Mukti menyatakan, sejauh ini belum ada laporan resmi yang mempermasalahkan putusan Pengadilan Surabaya tersebut. Namun KY mengambil inisiatif untuk memeriksa putusan tersebut. Pemeriksaan ini bukan untuk menilai substansi putusan pengadilan melainkan untuk menelusuri dugaan pelanggaran Kode Etik dan Pedoman Perilaku Hakim (KEPPH). "KY sangat mungkin menurunkan tim investigasi untuk mendalami putusan tersebut," kata Mukti.

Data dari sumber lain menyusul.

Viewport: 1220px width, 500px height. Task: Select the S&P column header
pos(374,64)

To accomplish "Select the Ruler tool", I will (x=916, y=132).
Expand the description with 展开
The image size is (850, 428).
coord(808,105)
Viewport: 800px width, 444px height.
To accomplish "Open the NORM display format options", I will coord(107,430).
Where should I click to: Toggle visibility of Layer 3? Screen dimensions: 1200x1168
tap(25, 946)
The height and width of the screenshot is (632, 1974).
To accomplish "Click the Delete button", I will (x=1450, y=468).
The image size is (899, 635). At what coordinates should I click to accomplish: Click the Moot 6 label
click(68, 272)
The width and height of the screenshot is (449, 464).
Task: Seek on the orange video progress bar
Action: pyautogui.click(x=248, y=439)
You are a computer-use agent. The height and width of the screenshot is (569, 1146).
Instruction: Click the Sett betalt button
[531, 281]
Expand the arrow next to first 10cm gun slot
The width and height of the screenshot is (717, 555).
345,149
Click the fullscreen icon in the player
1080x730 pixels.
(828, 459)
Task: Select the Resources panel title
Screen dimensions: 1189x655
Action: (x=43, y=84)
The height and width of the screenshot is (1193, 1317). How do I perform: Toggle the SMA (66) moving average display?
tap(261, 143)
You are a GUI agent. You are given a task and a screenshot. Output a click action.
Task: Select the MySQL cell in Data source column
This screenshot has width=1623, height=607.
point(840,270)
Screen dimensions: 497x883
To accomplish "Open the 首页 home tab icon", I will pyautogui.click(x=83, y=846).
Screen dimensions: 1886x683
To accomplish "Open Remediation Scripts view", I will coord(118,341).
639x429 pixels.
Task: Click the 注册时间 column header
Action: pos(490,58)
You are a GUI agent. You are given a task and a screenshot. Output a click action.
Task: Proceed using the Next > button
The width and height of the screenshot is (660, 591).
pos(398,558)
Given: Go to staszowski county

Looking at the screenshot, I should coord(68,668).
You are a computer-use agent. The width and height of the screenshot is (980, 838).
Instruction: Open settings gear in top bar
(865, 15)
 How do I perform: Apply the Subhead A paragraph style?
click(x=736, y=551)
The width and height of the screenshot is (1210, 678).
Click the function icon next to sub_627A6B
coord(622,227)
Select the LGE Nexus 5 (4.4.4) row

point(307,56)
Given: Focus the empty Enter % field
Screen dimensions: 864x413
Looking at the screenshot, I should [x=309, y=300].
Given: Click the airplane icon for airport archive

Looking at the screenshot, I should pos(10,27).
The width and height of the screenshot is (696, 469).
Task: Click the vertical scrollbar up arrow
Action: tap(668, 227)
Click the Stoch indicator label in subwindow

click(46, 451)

Ronald Tannur, anak mantan anggota DPR RI dari Fraksi PKB Edward Tannur, divonis bebas oleh Pengadilan Negeri Surabaya dalam kasus pembunuhan kekasihnya, Dini Sera Afrianti. Putusan ini mengejutkan publik mengingat jaksa sebelumnya menuntut hukuman 12 tahun penjara dan restitusi Rp 263,6 juta. Peristiwa tragis ini terjadi pada 3 Oktober 2023, saat Ronald dan Dini berkaraoke dan minum alkohol di Surabaya, yang berakhir dengan penganiayaan fatal.
Ronald ditangkap dan didakwa dengan pasal 351 dan 359 KUHP tentang penganiayaan, yang kemudian diperbarui menjadi pasal 338 KUHP tentang pembunuhan. Namun, proses hukum menghadapi hambatan dengan berkas perkara yang bolak-balik antara polisi dan kejaksaan sebelum dinyatakan lengkap pada Januari 2024.
Sidang perdana Ronald digelar secara daring pada 19 Maret 2024. Setelah beberapa kali penundaan, jaksa akhirnya menuntut hukuman 12 tahun penjara. Namun, pada 24 Juli 2024, majelis hakim memutuskan bahwa Ronald tidak terbukti melakukan tindak pidana yang didakwakan, dan membebaskannya dari semua tuduhan.